The news was particularly hard on financial stocks, which are counting on a real estate recovery to improve their fortunes. Many of these shares, particularly Fannie Mae (FNM) and Bank of America (BAC), decreased in price.
The reason for concern beyond the August numbers is obvious, but it is still a sign that the market can be spooked very easily. Monthly economic figures can be subject to large revisions, so they are often not even directionally accurate. That does not seem to matter in the case of housing.

The first interpretation of this information from most economists is that housing is bad because employment is bad. The statement is as obvious as it is true. Unemployment will certainly hit 10%. It will certainly stay above that level through most of 2010. Consumers do not have money that they are willing to risk to buy houses or gifts for the holidays. Too many people believe their own jobs are not safe or are using their incomes to help friends and family who are out of work.

All of the clichés about housing trends are correct, and, at the same time they don’t go far enough.
Housing is going through a multi-generational shift which has little to do with the economy although the recession certainly magnifies this effect. Millions of people, a huge balloon of those born in the 1950s, are moving into early old age. Many of these people own their homes. Many no longer have mortgages.
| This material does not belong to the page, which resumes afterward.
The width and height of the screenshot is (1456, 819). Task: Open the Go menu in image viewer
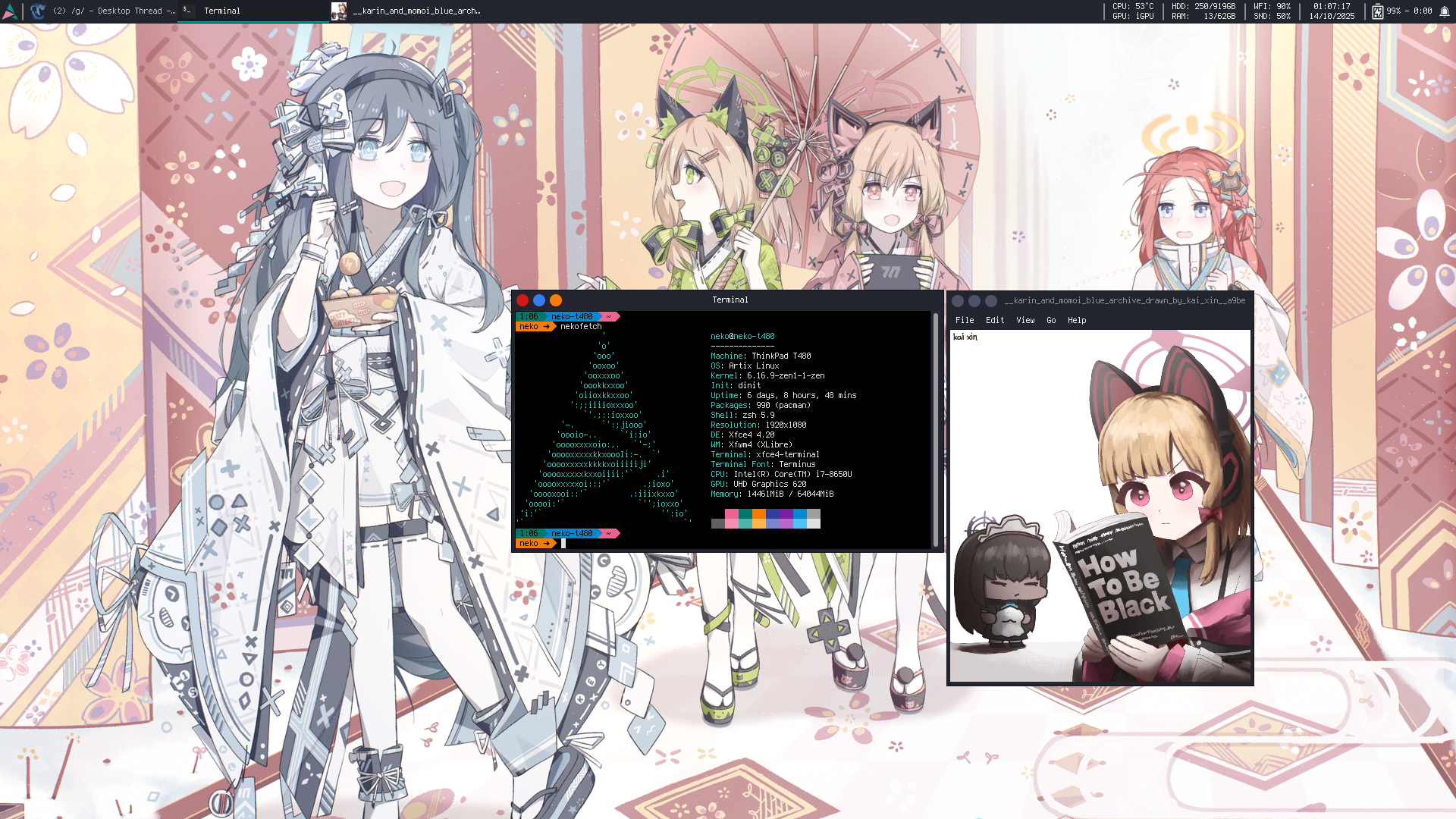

Most have homes that will yield them a lot of cash at the closing of a sale. That allows these homeowners who are around 60 years old to be patient. They have no need to panic, in almost every case.  That should keep the supply of housing a little tighter and help a recovery in prices.
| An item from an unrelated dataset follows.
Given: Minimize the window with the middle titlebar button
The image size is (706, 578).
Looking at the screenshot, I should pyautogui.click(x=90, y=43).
There are the young, not very young, but 25 or perhaps 30 years old. They are in many cases considering buying a first home. Their end of the demographic map of adults is where the problem is. No matter how much housing prices drop, they do not want to buy the homes of their parents, aunts, and uncles. Their elders do not have to offer low prices for their homes.

There is a third group that is adding fuel to the housing fire. These are people who have to sell their houses. A man in a rush to get out from under an onerous mortgage will drop his price. A buyer smells the panic and wonders what it wrong.
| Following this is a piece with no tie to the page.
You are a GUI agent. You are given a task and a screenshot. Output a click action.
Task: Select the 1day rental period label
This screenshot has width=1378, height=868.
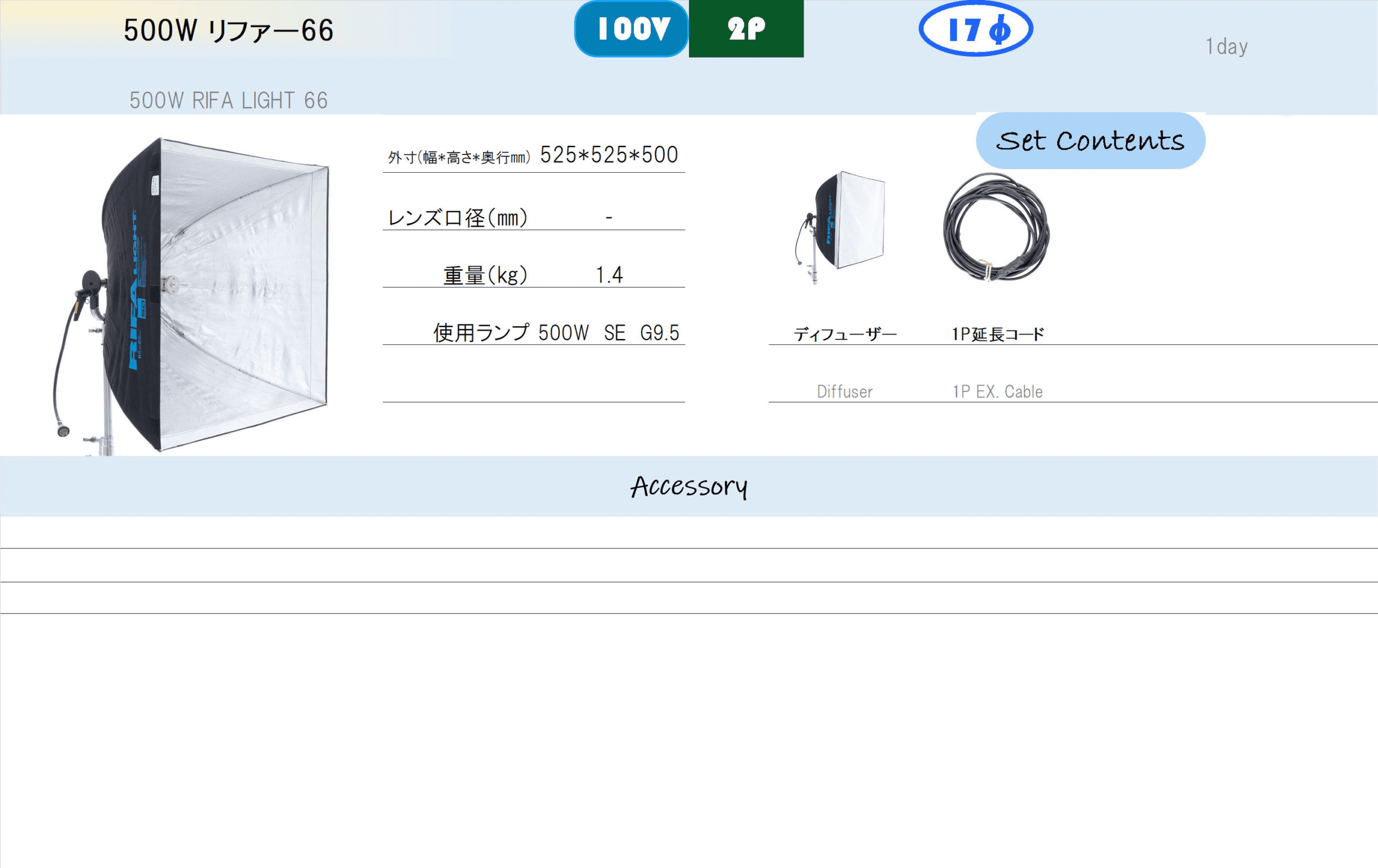[1226, 46]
It is the panic in the market as much as the level of unemployment that is keeping home sales down. Buyers who have access to home loans and even believe that their jobs are relatively safe sense that a market in which there are pockets of panic is a market that could still go much lower. People are selling houses for reasons that would not have appeared rational just three years ago. The tectonic shift is unnerving.

It used to be that people who bought houses bought them to live in. That was true of most people who are 60 now. People who purchased homes after 2000 often looked at them as places to live and as investments. Home prices were rising fast enough so that they offered a better return than stocks. Even better than that, they were sources for capital. A homeowner with a home equity loan could buy a new car or pay for a college education. The tremendous increase in housing prices even created a large group of people who were the antithesis of the 60-year-old owners—people who did not want to live in their homes; they just wanted to buy and sell them for a profit.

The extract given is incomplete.